Del. Rob Bell (R-Albemarle) wants his fellow lawmakers to sign onto a letter, urging the federal government to halt the transfer of a convicted murder out of Virginia.
At issue is the case of Jens Soering, convicted of the 1985 double murders of Derek and Nancy Haysom in Bedford County.
The German national received two life sentences for viciously stabbing the Haysoms.
Soering was dating the Haysoms’ daughter, Elizabeth, at the time. They were U.Va. students when the slayings occurred. Elizabeth Haysom was convicted for conspiracy and is serving a 90-year sentence.
Shortly before his term ended, then-Gov. Tim Kaine (D) quietly gave the feds consent for Soering to be transferred back to Germany.
The governor’s office never publicized the move and never offered a defense to reporters.
When news of the move hit Republicans, they hit the roof.
Which brings us to today’s motion.
Bell — a former prosecutor — spoke on the House floor, asking lawmakers to join his plea to keep Soering in Virginia.
“This is a grotesque miscarriage of justice,” Bell said. “If there’s anybody who shouldn’t be released, it’s this man.”
Bell said Soering’s powerful family in Germany played a role in Kaine’s decision.
“Only one person got this special treatment,” the delegate said. “It’s entirely because of his special connections and his wealth.”

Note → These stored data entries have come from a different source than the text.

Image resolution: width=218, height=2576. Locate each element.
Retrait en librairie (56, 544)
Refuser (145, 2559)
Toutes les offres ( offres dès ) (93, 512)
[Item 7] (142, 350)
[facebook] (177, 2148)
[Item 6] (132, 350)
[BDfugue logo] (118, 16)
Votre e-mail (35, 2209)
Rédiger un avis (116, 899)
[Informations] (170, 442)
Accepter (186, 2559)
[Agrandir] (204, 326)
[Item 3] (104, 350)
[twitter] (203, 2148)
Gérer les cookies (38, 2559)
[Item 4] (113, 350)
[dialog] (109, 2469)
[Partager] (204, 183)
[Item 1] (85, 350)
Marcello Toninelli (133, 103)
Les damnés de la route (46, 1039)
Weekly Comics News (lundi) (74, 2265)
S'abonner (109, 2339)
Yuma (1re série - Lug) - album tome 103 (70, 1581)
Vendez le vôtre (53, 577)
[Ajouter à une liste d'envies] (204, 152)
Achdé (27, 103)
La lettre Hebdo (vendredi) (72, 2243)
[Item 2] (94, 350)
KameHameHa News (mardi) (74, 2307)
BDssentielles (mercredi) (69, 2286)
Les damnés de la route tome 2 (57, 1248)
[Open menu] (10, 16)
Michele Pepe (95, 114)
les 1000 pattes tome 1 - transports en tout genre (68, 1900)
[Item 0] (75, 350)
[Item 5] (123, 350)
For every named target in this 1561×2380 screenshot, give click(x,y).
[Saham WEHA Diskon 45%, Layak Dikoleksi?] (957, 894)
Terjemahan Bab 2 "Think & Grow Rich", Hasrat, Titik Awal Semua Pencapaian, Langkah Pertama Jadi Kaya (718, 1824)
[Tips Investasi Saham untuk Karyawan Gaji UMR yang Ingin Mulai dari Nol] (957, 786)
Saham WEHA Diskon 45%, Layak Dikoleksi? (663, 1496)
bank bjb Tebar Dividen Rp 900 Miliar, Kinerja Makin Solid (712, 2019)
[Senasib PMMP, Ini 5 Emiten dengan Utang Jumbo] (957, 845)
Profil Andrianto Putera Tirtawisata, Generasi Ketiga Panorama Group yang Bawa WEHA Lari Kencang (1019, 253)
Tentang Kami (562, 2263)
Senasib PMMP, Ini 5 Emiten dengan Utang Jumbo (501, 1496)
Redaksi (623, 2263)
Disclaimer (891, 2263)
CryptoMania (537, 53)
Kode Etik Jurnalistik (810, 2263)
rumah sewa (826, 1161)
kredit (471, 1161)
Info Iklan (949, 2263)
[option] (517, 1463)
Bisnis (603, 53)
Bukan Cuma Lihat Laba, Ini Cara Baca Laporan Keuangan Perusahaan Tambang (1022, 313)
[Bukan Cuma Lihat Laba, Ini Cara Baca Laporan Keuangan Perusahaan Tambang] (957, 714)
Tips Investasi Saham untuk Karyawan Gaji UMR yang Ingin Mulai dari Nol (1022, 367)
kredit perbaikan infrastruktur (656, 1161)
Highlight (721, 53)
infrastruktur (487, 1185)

He urged lawmakers from both sides of the aisle to join in the petition.
“[Soering] is trying to make a game of this,” Bell said. “Please do not let him win.”
Del. David Englin (D-Arlington) agreed.
“It does make a mockery of the system,” he said. “This individual should never see the light of day.”
At the end of Friday’s floor session, Bell had 50 colleagues sign his letter.
Gov. Bob McDonnell (R) has reversed Kaine’s decision, and informed the U.S. Justice Department that Virginia has revoked its consent to transfer.
A decision on the matter could come in the next few weeks.